## Texte extrait
Est-ce de l’amateurisme, de la naïveté, de l’hypocrisie ou de l’irresponsabilité ? Car il aura fallu plus de 100 jours – 100 jours ! – à de grosses entreprises pour se démarquer enfin dans ce dossier. Flash-back.

Le 17 novembre dernier, les Diables Rouges publient, sur leur compte YouTube officiel, une vidéo qui va rapidement faire le buzz sur les réseaux sociaux. Intitulée Qui va composer notre hymne pour la Coupe du Monde 2018 ? , elle met en scène Eden Hazard qui part à la rencontre du rappeur belge Damso pour mettre fin à cet insoutenable suspense.

Très vite, les pro- et les anti-Damso s’affrontent sur la toile, électrisés par Viviane Teitelbaum, présidente du Conseil des femmes francophones, qui adresse un ” carton rouge ” à l’Union belge de Football pour le choix de cet artiste au ” langage sexiste “. Au risque de paraître “chèvrechoutiste”, nous ne nous attarderons pas ici sur la question a priori essentielle de savoir si Damso était le candidat idéal pour composer le nouvel hymne des Diables. Les arguments avancés par les féministes, d’une part, et par les partisans d’un certain renouveau générationnel, d’autre part, méritent d’être entendus, débattus, défendus.

Au-delà de cette polémique, c’est surtout l’attitude des sponsors qui pose aujourd’hui question. Dans l’ordre alphabétique, AB InBev, Besix, BMW, Carrefour, Coca-Cola, Ergo, GLS, ING, la Loterie nationale, Luminus, Proximus et PwC – soit 12 entreprises qui déboursent chacune pas loin de 500.000 euros par an pour associer leur image à celle des Diables Rouges – n’ont pas été la hauteur pour gérer ce qui s’appelle une communication de crise. Il aura fallu attendre beaucoup trop longtemps pour que ces mêmes sponsors envoient en effet une lettre à l’Union belge et expriment enfin leurs ” sérieuses réserves quant au choix de cet artiste “.

## Données fournies
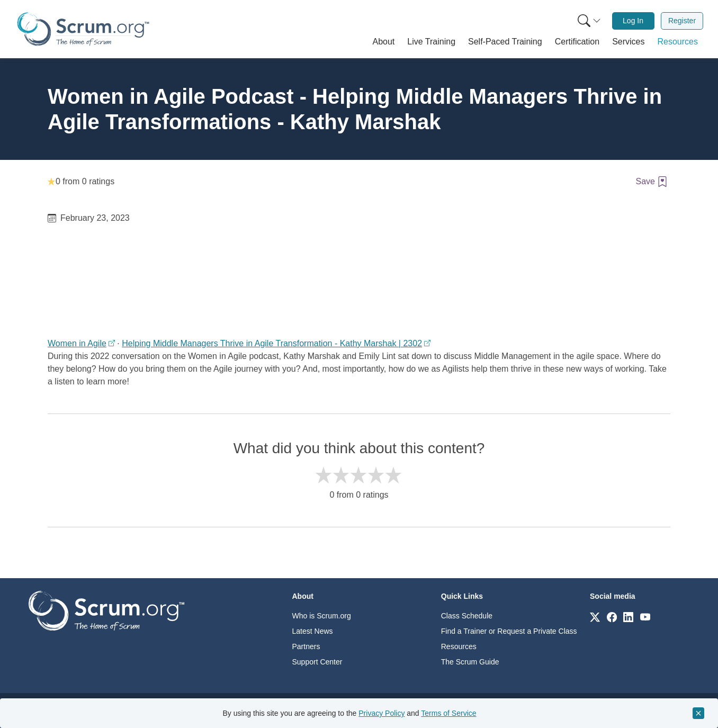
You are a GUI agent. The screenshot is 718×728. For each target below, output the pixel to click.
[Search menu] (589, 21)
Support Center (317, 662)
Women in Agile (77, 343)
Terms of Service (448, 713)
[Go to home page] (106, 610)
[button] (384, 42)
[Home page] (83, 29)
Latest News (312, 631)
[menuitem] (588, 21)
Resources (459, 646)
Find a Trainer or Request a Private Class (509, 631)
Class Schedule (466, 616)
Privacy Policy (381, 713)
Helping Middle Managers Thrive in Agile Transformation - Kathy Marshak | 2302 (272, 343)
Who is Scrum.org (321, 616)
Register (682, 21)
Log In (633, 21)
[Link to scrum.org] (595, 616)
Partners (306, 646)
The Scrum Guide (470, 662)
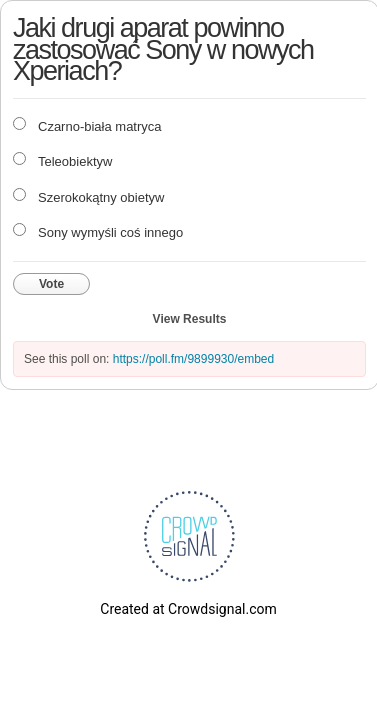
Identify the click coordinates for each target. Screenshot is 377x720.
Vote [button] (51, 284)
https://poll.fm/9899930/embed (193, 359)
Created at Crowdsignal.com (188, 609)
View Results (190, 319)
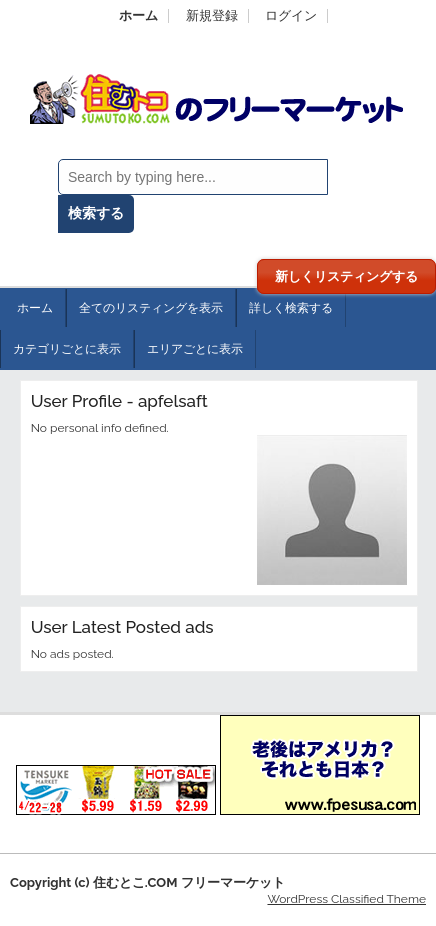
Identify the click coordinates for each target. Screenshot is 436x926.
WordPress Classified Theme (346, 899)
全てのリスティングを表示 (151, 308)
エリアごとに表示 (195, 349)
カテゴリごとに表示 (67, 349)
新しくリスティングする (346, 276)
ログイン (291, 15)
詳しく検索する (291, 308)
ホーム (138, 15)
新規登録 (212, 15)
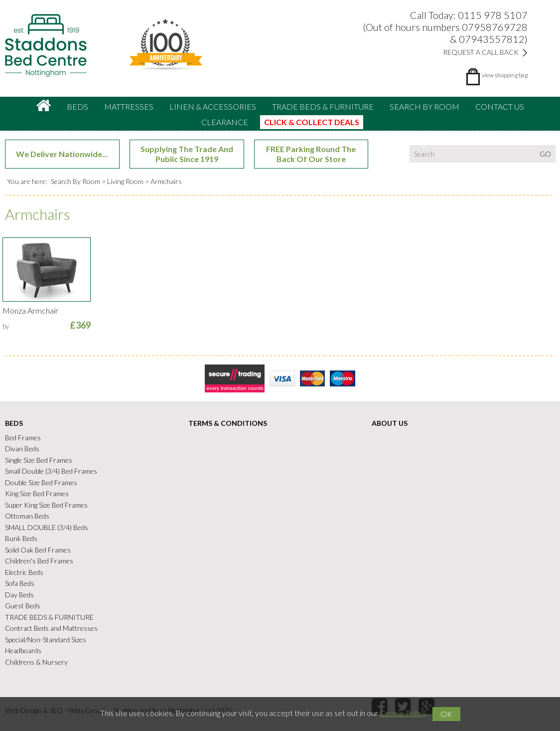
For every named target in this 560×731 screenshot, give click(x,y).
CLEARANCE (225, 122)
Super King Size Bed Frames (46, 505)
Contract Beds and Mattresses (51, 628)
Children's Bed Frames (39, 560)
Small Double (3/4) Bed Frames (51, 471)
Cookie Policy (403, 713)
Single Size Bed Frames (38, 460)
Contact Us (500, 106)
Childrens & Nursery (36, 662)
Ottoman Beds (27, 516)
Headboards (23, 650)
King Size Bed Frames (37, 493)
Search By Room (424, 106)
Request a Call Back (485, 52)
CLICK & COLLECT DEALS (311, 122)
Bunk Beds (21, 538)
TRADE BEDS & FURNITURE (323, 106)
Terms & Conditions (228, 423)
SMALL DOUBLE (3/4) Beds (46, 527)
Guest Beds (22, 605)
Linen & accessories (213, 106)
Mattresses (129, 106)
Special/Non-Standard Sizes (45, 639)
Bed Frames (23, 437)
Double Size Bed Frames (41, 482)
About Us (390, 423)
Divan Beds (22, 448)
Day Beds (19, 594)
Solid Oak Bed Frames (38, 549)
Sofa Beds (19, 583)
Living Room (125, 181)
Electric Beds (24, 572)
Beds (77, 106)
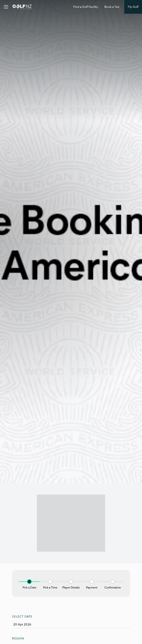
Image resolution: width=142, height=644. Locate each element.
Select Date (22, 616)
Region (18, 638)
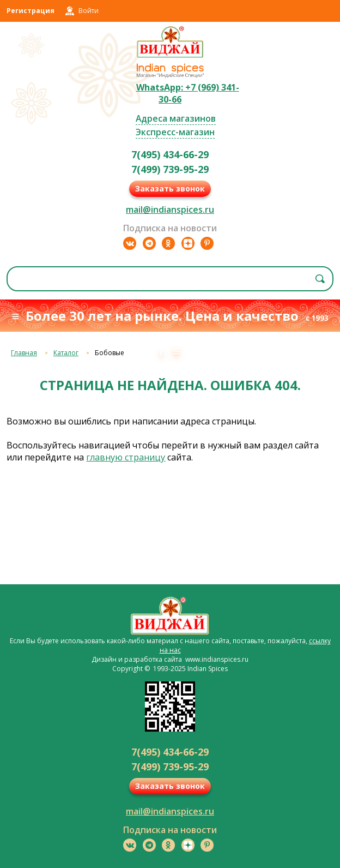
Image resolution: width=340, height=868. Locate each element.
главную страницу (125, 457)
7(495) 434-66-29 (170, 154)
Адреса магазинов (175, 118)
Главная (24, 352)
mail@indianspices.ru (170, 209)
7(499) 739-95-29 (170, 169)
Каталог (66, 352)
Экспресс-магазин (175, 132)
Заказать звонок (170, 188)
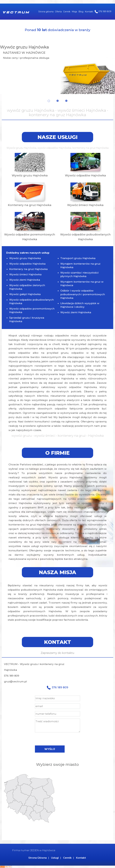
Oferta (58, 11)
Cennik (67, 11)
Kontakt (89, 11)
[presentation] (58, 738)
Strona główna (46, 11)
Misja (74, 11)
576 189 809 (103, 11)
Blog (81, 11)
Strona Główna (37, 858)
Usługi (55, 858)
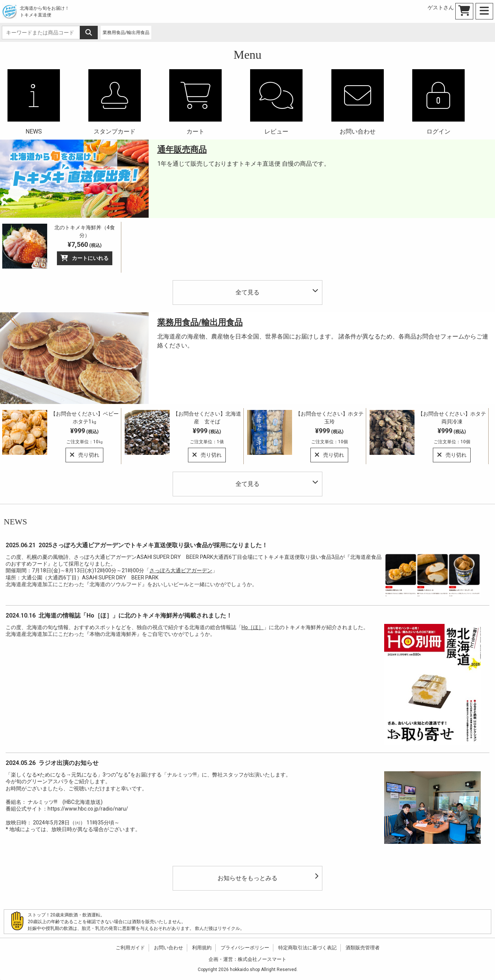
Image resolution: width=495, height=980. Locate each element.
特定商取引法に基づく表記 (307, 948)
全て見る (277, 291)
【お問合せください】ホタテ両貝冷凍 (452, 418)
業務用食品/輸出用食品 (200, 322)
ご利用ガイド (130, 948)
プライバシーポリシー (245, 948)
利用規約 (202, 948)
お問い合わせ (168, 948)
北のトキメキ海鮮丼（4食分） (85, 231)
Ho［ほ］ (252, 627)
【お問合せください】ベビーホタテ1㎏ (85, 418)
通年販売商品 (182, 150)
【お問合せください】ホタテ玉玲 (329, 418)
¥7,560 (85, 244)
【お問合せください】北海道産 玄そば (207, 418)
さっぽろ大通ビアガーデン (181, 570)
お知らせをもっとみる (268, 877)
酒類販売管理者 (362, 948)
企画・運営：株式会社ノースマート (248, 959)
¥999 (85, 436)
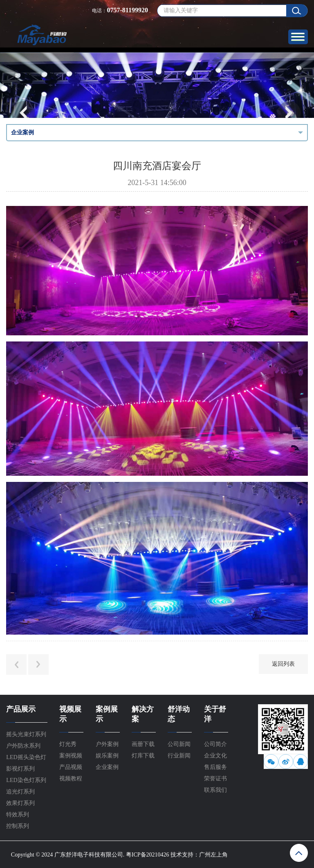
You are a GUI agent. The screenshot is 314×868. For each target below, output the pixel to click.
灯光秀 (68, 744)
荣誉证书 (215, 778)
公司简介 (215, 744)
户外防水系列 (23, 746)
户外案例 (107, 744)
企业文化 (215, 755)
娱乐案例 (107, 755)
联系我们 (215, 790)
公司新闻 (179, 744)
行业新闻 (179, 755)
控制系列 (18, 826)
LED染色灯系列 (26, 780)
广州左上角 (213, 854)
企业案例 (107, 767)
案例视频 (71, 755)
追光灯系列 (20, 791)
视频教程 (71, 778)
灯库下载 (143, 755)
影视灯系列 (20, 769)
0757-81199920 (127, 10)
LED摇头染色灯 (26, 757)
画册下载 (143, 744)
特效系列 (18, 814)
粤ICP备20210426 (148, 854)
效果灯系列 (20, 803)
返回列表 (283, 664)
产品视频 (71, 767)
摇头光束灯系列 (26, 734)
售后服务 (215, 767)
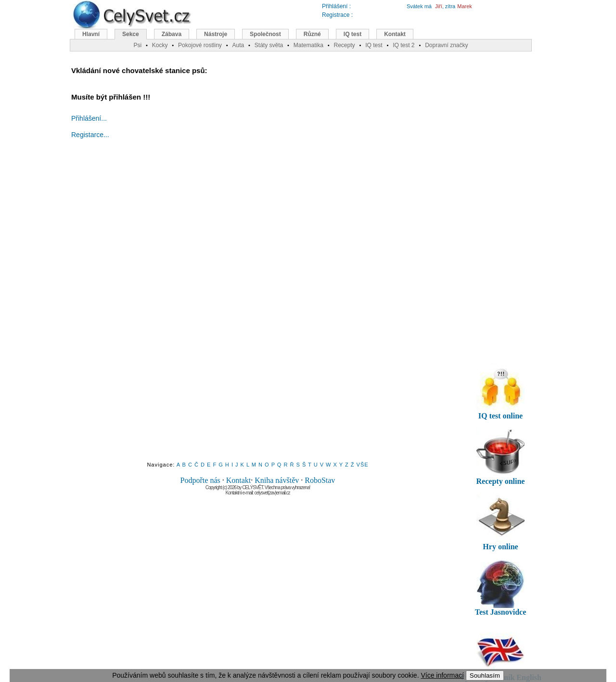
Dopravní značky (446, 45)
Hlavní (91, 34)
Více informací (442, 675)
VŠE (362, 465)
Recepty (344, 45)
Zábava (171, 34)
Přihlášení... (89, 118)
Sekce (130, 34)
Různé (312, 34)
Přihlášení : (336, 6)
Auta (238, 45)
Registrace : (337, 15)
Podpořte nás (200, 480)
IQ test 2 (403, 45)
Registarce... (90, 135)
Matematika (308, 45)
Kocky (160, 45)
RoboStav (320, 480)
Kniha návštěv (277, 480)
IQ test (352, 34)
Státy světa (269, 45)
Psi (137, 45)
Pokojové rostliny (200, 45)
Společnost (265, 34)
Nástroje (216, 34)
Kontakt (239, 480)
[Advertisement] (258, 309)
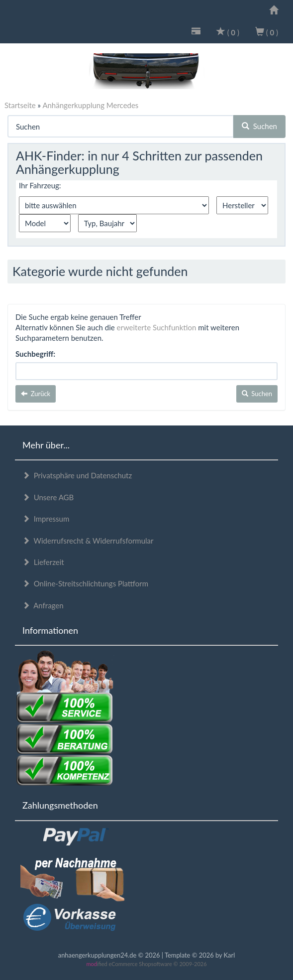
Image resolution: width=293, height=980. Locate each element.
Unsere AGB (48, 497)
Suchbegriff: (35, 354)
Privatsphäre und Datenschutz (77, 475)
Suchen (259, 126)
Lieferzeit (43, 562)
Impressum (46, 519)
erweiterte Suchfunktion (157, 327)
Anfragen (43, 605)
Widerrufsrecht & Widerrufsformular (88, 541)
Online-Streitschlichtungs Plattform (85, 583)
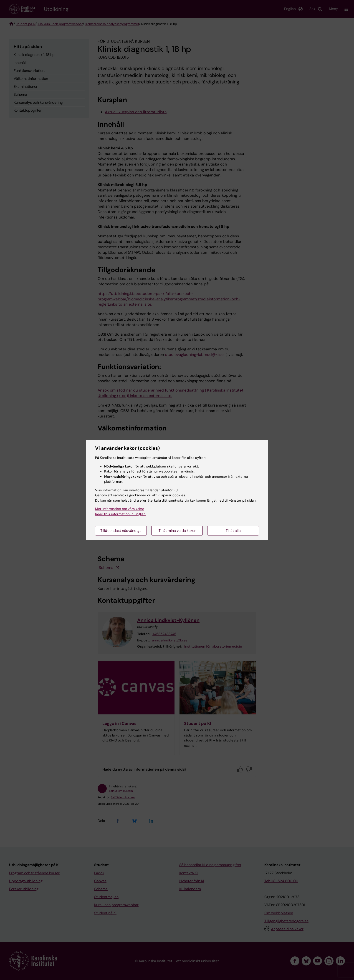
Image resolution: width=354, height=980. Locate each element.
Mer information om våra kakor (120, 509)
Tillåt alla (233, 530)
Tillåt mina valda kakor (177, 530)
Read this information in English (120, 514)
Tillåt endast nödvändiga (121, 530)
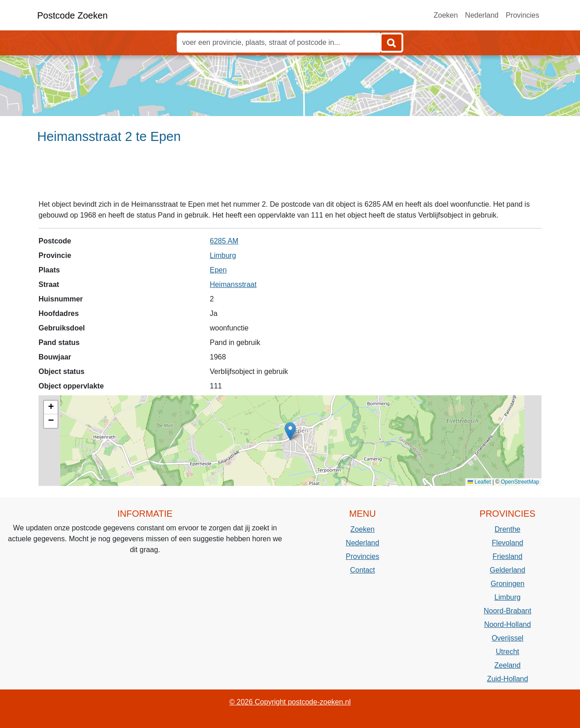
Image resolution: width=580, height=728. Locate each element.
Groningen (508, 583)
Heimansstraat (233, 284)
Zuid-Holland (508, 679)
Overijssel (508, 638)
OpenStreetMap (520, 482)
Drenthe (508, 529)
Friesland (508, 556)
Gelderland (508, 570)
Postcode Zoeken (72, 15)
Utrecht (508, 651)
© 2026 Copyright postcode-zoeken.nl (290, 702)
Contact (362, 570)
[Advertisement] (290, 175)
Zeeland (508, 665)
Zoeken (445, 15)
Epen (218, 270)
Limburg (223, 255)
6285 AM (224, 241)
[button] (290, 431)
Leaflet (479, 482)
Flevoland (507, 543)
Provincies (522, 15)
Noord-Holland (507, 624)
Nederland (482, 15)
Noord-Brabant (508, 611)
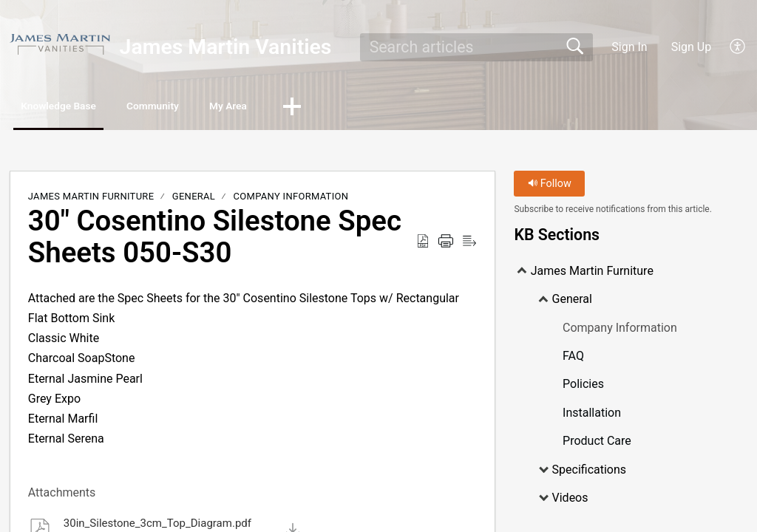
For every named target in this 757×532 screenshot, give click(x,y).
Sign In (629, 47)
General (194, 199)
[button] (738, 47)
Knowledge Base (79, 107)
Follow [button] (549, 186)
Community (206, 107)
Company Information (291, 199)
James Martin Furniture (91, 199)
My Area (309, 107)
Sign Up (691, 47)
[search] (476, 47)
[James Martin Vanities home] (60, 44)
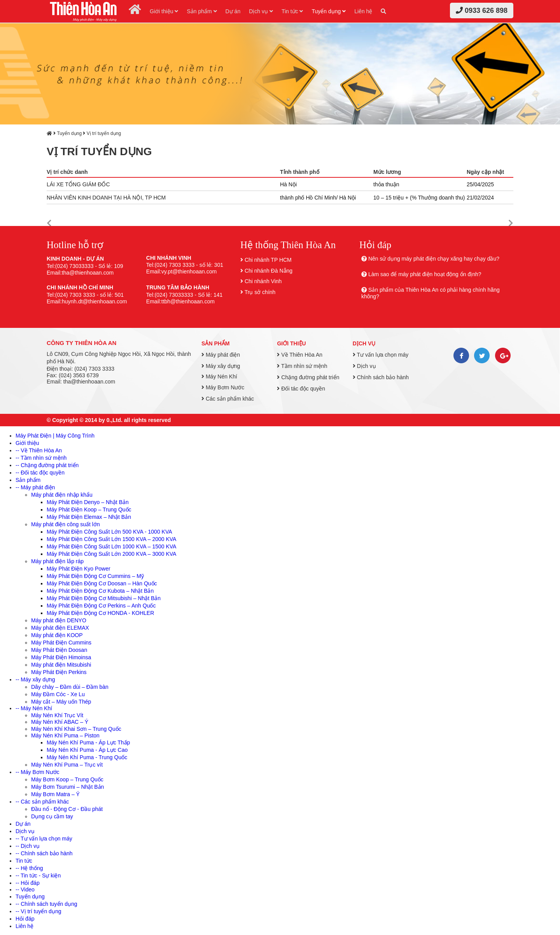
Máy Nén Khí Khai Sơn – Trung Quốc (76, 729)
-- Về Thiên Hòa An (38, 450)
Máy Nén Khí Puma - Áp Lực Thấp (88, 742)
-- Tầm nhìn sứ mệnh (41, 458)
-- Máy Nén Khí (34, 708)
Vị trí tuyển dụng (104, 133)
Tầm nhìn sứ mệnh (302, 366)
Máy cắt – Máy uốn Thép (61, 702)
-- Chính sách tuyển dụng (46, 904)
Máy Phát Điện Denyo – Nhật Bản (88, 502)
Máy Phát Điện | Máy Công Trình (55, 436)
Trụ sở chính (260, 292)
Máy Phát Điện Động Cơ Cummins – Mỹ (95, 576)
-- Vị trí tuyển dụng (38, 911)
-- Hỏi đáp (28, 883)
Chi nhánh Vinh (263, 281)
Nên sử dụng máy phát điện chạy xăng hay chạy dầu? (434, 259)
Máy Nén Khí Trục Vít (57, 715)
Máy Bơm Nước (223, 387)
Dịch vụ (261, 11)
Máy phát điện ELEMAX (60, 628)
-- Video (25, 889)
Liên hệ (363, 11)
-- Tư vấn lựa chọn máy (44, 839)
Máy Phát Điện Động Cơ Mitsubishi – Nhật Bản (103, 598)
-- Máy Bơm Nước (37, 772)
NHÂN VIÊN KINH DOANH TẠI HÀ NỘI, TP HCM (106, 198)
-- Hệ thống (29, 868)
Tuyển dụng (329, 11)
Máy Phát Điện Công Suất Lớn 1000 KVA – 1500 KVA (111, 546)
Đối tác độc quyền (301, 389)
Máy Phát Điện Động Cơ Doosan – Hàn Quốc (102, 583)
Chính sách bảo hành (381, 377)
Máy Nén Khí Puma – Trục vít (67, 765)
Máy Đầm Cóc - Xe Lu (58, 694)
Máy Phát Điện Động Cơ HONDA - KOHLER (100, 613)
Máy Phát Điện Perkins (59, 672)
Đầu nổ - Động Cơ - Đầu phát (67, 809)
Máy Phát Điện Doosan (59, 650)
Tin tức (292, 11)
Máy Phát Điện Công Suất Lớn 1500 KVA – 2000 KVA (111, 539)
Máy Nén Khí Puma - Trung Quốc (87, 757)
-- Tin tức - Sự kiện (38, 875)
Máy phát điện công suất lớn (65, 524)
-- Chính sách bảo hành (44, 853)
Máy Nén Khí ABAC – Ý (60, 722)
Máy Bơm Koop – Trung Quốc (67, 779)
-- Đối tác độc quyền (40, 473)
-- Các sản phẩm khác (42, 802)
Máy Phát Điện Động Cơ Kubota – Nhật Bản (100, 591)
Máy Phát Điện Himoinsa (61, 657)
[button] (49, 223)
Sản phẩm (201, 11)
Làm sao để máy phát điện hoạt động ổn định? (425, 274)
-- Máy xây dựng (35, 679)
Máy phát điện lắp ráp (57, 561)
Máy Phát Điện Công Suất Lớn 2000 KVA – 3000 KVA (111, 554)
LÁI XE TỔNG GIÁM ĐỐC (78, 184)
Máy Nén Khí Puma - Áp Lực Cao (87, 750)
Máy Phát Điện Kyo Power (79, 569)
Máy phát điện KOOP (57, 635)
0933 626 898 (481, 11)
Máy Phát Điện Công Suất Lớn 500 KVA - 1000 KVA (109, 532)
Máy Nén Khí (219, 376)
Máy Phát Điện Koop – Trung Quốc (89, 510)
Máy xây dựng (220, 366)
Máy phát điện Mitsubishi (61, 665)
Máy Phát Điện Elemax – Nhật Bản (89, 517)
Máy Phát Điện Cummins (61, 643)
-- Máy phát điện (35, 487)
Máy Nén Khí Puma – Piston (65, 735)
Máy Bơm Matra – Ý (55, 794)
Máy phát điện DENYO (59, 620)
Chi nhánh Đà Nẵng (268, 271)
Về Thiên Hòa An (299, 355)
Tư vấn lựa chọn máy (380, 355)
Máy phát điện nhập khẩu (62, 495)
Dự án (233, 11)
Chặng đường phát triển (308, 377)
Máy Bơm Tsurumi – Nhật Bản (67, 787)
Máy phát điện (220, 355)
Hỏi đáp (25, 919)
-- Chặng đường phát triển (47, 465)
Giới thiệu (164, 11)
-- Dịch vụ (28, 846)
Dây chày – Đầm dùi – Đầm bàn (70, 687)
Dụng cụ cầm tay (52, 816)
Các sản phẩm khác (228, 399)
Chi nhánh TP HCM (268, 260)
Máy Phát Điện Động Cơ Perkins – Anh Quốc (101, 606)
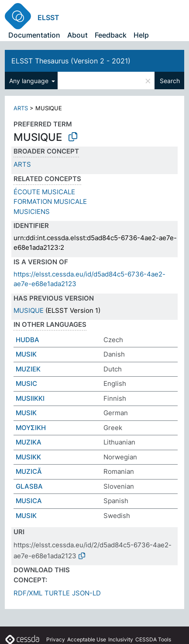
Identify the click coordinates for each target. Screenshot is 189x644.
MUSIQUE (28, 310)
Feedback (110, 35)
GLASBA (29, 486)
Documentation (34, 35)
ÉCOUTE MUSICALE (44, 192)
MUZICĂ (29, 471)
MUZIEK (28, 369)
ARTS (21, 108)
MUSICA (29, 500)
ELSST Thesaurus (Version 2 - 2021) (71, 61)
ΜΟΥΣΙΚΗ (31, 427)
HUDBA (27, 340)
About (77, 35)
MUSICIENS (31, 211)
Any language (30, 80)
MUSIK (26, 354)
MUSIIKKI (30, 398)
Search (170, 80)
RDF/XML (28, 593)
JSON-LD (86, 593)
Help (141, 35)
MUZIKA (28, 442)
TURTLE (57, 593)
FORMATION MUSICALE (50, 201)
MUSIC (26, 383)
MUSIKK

## Consigne
Quels termes la question qui ouvre le texte sur l'hymne des Diables Rouges propose-t-elle comme réponses possibles ? Donnez-les tous.

## Solution
L'amateurisme, la naïveté, l'hypocrisie et l'irresponsabilité.